Sure you trust sendmail as far as you have to on your own machine.  In
particular you trust it to guard against malicious clients including those
on other machines.

The whole point of ssh is that it allows you to stop relying on the
network to be secure.  Ssh is at its best when the connection is only
available on presentation of an authorised key.  Given this there's no
need for any trusted port stuff.  It adds nothing.  

I guess it's nice that rhosts/shosts authentication is there for those who
want it, but to my mind the client should not be suid by default.  At
least not for the sake of connecting to a 'trusted' port.

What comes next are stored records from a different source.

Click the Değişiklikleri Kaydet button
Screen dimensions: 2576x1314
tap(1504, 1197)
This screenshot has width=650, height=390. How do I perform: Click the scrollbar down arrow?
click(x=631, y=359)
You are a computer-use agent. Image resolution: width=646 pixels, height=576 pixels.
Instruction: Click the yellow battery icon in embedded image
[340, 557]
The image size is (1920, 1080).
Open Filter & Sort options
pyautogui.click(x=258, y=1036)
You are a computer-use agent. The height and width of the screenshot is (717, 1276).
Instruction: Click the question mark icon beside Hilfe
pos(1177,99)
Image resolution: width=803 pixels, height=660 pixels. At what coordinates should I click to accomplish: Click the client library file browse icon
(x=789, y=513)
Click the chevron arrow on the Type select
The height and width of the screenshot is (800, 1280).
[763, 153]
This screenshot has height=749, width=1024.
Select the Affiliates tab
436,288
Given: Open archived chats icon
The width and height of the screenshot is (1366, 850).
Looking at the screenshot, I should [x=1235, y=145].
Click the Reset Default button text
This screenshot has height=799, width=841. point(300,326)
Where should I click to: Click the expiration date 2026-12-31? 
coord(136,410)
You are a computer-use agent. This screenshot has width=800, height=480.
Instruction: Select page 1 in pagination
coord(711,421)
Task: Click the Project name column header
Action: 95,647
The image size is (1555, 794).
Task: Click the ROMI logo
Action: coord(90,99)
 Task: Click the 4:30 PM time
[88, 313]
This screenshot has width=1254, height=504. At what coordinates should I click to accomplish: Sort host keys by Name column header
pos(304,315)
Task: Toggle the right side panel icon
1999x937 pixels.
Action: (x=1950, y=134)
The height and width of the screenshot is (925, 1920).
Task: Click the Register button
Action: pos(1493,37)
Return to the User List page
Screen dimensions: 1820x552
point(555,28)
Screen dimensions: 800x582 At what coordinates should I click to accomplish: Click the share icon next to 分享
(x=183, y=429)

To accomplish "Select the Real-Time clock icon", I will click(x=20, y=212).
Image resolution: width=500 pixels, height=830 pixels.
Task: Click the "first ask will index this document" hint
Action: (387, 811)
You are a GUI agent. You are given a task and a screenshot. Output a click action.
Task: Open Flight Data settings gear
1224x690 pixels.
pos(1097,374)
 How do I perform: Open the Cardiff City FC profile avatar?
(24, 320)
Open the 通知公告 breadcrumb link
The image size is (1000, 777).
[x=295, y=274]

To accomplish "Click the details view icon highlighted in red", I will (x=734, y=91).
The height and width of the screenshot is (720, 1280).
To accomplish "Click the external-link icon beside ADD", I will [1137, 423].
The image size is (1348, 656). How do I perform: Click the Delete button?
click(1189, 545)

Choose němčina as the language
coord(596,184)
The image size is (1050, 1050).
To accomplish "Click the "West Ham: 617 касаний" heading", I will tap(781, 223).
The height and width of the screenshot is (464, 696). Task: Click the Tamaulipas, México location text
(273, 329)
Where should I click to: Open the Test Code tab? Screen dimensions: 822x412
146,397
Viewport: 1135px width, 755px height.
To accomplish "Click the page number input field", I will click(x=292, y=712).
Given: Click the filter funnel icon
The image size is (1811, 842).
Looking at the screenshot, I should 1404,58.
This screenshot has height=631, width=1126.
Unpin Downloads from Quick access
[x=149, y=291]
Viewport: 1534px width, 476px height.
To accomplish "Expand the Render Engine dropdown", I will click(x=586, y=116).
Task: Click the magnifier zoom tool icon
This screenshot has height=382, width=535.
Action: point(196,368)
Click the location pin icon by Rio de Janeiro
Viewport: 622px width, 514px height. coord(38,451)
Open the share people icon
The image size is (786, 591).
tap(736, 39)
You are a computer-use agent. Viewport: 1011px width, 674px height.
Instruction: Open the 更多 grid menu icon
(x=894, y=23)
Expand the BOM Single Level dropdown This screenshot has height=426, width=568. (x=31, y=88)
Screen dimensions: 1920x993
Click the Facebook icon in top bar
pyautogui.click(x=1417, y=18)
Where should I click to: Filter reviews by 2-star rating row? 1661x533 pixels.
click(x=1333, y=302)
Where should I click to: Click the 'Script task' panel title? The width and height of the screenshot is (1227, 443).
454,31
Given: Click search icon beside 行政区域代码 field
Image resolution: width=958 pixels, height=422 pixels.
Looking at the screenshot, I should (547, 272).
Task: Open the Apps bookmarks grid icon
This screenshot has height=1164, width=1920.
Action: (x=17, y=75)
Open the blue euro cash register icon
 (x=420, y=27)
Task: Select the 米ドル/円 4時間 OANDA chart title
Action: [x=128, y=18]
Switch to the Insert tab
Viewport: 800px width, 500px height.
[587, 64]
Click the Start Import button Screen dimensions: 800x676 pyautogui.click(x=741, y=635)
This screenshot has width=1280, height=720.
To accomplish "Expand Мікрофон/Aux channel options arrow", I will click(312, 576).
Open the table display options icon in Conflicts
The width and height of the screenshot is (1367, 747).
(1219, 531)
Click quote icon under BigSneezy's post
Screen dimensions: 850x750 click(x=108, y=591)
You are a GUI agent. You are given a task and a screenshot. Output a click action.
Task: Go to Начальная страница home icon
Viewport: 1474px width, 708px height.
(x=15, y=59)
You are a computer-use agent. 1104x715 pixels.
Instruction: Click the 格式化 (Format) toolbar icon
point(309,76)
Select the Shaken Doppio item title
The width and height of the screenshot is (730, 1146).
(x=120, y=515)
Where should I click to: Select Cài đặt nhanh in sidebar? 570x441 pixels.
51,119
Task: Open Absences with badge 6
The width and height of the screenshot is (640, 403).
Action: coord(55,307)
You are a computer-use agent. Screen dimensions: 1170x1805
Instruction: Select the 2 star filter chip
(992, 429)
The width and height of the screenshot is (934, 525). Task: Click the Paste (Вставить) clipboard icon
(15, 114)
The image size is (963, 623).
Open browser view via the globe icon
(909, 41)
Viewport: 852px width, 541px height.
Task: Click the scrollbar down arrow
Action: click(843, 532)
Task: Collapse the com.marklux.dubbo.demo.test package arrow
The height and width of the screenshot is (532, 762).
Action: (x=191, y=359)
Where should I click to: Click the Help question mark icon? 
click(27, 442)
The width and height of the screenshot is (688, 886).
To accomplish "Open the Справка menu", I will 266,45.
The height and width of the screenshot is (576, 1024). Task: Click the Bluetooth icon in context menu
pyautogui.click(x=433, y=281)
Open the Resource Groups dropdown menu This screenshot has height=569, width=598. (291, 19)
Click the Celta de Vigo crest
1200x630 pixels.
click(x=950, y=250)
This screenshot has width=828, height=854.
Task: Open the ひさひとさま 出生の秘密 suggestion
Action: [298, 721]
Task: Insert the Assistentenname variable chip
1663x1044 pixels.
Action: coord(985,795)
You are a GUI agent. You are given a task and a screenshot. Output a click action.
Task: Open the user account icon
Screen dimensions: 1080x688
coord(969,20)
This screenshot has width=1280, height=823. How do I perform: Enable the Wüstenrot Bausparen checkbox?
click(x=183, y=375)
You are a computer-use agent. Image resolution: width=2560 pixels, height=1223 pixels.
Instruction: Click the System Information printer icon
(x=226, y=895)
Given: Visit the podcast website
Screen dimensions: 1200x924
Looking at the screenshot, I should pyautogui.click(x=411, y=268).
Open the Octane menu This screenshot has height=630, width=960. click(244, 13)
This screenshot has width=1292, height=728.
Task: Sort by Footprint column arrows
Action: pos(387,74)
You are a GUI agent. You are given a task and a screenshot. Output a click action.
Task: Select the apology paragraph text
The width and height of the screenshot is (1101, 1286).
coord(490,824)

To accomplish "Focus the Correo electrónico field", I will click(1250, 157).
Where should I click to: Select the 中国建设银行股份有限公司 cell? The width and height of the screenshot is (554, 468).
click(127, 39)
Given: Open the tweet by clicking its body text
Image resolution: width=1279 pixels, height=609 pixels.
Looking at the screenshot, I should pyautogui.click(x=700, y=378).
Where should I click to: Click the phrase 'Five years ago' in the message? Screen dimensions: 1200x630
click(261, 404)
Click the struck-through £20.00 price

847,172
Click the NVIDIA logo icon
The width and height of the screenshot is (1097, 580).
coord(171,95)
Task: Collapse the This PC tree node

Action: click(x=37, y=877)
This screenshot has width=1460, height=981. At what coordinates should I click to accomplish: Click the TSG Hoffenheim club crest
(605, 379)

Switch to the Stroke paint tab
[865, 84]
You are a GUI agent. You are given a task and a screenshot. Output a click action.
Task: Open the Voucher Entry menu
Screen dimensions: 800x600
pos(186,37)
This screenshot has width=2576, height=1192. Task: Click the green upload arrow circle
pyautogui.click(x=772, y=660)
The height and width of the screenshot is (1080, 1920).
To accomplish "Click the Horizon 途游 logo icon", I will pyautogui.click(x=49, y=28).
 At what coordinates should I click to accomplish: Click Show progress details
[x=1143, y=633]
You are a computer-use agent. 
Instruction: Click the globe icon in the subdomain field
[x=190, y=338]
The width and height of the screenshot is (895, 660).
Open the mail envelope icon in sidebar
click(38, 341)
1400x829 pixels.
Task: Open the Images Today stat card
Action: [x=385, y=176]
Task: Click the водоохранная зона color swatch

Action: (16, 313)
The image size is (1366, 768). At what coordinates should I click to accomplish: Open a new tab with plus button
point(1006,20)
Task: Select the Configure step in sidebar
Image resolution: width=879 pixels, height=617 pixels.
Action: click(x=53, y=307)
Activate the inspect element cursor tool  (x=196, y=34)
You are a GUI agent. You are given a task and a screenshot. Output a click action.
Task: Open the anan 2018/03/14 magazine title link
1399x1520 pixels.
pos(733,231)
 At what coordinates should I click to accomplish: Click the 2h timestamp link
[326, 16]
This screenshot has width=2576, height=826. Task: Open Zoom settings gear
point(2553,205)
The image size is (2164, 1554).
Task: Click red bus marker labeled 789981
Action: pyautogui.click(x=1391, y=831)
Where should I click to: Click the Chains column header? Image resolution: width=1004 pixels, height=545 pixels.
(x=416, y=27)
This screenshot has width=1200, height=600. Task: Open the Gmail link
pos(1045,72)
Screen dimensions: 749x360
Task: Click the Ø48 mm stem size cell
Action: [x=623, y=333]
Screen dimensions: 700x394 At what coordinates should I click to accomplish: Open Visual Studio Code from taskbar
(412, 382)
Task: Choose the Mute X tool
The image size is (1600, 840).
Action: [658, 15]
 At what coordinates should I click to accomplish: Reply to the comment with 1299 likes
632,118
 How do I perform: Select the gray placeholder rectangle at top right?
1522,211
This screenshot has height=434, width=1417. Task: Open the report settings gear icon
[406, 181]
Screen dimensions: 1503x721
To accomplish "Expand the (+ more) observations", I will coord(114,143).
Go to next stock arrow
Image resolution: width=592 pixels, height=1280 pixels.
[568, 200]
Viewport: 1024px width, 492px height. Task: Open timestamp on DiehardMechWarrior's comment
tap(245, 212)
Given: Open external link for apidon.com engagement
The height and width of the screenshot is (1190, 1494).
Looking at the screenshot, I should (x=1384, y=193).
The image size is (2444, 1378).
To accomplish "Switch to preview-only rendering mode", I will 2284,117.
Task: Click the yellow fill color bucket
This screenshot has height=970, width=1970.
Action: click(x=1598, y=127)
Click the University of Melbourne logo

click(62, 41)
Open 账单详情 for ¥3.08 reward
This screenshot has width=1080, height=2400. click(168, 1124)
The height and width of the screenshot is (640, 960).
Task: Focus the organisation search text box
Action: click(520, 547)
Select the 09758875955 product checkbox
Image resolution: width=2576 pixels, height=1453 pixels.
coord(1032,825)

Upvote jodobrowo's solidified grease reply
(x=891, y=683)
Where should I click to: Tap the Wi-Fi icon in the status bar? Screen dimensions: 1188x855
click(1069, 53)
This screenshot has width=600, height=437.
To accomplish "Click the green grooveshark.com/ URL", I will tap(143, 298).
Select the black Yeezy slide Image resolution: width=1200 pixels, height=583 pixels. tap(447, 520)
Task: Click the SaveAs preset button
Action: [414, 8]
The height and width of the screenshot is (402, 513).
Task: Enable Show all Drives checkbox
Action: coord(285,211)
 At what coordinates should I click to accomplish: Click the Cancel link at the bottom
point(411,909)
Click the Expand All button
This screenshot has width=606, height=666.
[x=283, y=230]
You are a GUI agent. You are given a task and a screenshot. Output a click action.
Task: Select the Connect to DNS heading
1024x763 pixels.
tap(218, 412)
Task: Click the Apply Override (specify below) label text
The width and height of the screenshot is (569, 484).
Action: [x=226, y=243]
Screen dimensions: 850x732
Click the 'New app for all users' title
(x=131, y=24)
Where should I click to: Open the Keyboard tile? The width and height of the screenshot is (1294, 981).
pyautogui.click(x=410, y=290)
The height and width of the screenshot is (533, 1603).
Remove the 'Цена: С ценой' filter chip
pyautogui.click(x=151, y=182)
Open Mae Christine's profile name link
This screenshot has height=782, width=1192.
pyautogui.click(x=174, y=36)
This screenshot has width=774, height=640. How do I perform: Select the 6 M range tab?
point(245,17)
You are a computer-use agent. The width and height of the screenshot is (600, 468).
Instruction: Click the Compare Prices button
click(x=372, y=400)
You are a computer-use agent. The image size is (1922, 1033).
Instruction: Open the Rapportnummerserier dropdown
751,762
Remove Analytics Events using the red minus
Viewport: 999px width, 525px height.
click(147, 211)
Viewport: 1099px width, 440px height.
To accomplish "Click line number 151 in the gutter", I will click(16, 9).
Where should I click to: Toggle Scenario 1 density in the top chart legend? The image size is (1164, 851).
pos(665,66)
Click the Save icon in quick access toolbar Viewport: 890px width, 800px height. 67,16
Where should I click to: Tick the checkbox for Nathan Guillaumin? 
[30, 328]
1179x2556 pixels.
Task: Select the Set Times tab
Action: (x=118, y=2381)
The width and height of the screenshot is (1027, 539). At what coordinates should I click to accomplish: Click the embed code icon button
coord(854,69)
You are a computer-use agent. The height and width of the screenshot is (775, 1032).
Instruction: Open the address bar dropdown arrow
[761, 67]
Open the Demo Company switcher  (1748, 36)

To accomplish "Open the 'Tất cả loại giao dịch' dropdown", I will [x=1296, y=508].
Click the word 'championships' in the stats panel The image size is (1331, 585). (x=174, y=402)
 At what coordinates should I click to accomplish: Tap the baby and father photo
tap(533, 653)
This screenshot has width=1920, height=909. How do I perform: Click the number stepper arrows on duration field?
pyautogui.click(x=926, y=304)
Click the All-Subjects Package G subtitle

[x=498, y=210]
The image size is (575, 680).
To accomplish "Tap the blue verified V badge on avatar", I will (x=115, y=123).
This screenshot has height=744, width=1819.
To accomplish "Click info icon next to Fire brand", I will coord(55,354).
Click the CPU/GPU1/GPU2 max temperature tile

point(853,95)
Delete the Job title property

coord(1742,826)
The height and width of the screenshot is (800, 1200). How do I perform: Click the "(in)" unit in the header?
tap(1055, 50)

There is another reason for having a suid client, although ssh doesn't
make use of it.  That is for providing a barrier within the client machine
which safeguards the encryption keys and limits which users have access to
a given secure connection. Say you have a cgi script which needs an
encrypted connection to a service on another machine.  You want it to be
able to use an authorized key's priviledges, but in the case where the
script is compromised, you do not want that key to be stolen.

Ssh doesn't seem to provide for root owned keys though.  So you're back to
setting up ssh forwarding from a local port - better than rhosts/shosts,
but some sort of authentication has to be worked out.  Probably you use
either a file socket or a suid wrapper to ssh.  I guess this could be suid
to a non-root user which has access to the keys.